After that performance, I was put into a cab by the account director and sent home. I only hung onto my job because the MD of the agency was a friend. I had to apologise in person to the client, and he was decent enough to laugh it off and say that we’d all been there.  Many more booze-fuelled humiliations followed. 

Rant

I haven’t worked in advertising for a long time, but occasionally, I work with agencies on the client side of the table. I get really pissed off by the arrogance of some agency people. They think they are smarter than their clients when often they haven’t done even the most basic groundwork to understand their clients’ businesses and challenges. 

They think that their strategies and creative ideas are brilliant and original when they are superficial and obvious. They think they have a monopoly on creativity. They blame clients for not having the ‘vision’ to recognise their obvious brilliance. It’s embarrassing. 

What used to piss me off the most when I was one of the aforementioned arrogant dicks who worked in advertising (and I was) was when clients, and occasionally account people, would say, ‘that’s the creative challenge.’  Loosely translated: ‘We know this is an impossible brief, but we’re going to lob this pile of excrement onto your desk and make it your problem to sort out.’  Ugh.

Useful advice

Don’t let your ego run your life, and particularly, don’t let work be your life. 

When I worked in advertising, and for a long time afterward, I was obsessed with how my life looked. I still have to check whether I’m doing or wanting something because it is something I actually value or just because it’s something that I think makes me look good. The programming is that strong. 

Whatever b/s is spouted at all agency meetings, your employer is not your family or your friend. They want maximum output from minimum input. They are not there to take care of you, not to protect your interests, not to recognise the value you create for them and recompense you accordingly, not to create work/life balance for you. You have to do that for you. You have to be your own best advocate.  

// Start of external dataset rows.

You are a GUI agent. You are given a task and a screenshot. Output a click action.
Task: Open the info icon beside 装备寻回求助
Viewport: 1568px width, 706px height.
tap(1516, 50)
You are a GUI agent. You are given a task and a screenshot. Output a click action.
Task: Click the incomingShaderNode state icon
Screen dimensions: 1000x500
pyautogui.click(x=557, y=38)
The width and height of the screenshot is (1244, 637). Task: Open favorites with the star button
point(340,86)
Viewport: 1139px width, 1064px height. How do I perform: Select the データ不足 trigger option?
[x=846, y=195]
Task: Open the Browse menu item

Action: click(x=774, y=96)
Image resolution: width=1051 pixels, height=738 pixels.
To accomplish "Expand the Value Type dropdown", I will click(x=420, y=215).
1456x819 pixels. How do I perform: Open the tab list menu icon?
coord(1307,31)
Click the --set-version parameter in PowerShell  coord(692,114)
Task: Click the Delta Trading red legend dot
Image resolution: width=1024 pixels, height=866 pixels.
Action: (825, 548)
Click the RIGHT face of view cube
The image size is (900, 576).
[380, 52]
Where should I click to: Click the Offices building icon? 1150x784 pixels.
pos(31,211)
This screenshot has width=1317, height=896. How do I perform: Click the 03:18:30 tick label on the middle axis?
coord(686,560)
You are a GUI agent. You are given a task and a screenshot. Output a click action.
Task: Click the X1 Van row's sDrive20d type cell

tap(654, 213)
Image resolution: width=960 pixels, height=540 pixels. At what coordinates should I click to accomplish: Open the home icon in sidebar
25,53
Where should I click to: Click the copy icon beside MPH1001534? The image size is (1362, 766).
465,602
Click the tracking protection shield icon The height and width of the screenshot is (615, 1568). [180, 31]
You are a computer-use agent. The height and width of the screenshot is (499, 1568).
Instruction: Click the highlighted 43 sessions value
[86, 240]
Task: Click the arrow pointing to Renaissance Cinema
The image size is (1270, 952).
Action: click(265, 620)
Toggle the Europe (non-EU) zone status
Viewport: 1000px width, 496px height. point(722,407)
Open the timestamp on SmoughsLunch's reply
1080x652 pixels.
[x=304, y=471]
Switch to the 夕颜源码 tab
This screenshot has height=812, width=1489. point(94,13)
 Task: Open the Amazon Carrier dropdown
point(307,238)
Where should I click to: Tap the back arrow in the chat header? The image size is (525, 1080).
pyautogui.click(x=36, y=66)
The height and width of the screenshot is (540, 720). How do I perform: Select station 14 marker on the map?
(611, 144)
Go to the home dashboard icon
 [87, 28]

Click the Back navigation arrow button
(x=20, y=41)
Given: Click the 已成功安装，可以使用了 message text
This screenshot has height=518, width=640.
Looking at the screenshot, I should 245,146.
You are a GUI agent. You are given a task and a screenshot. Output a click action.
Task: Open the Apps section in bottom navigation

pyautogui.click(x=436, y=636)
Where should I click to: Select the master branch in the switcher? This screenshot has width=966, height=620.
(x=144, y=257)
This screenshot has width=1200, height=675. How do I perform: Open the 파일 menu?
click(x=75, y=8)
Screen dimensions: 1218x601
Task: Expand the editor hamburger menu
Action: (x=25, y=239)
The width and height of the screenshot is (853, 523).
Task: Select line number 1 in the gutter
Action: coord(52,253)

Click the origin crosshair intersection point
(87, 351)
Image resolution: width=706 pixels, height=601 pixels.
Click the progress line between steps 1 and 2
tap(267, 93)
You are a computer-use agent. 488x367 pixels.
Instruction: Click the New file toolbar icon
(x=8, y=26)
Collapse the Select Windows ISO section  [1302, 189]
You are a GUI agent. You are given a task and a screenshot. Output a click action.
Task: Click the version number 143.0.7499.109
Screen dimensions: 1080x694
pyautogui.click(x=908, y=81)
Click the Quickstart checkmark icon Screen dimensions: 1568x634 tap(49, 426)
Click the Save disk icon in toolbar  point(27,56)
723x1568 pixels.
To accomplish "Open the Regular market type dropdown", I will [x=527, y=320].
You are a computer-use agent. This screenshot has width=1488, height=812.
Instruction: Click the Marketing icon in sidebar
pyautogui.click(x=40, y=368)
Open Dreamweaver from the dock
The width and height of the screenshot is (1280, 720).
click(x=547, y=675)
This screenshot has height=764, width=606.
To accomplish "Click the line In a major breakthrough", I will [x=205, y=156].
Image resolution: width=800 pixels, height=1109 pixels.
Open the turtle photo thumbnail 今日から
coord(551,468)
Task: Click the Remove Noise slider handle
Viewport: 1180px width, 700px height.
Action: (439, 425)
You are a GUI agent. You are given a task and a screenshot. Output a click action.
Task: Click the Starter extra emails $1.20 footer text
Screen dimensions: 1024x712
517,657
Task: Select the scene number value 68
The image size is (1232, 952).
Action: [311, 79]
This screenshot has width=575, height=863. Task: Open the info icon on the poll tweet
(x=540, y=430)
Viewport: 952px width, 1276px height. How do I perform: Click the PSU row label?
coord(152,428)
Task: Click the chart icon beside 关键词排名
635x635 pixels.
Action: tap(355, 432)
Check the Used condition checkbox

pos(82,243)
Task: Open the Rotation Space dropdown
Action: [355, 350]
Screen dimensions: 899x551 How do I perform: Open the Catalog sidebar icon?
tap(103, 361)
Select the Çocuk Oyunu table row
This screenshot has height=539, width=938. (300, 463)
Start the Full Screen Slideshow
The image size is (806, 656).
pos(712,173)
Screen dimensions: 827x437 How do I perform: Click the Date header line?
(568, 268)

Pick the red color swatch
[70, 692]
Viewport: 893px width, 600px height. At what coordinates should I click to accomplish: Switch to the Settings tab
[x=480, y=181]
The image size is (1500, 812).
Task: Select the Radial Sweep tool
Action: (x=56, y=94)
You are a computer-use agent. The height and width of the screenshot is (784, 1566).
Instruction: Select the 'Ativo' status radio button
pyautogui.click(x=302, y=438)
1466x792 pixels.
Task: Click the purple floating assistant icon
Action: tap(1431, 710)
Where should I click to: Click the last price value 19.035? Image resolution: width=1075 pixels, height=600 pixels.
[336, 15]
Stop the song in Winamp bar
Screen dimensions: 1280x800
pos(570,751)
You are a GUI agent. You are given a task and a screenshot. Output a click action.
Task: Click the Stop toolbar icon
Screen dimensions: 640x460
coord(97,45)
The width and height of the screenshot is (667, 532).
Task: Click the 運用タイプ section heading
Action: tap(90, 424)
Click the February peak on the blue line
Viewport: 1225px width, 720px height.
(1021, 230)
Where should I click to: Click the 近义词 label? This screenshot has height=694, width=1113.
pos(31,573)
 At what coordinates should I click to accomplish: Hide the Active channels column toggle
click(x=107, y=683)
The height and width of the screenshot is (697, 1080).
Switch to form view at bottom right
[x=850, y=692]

Second piece of advice, and I wish someone had drummed this into my thick head much earlier, get your finances sorted. 

Don’t do what I did: 

  • Ran my credit cards up to the max on idiotic things like shopping trips to New York and paid extortionate interest rates for months/years.
  • Spent everything I earned and saved almost nothing. 
  • Had no rainy day fund.
  • Failed to either get my pension sorted or to learn about investment when I was younger and at peak earnings.
  • Get talked into a worthless ‘bonus’ scheme instead of demanding a pay rise.

Smart things I did do:

  • Paid very close attention to the details of my contracts. This was crucial on the two occasions I was fired, when I eventually left S&S.
  • Negotiated hard for what I was worth and didn’t buy arguments like ‘we can’t afford to pay you more until x happens.’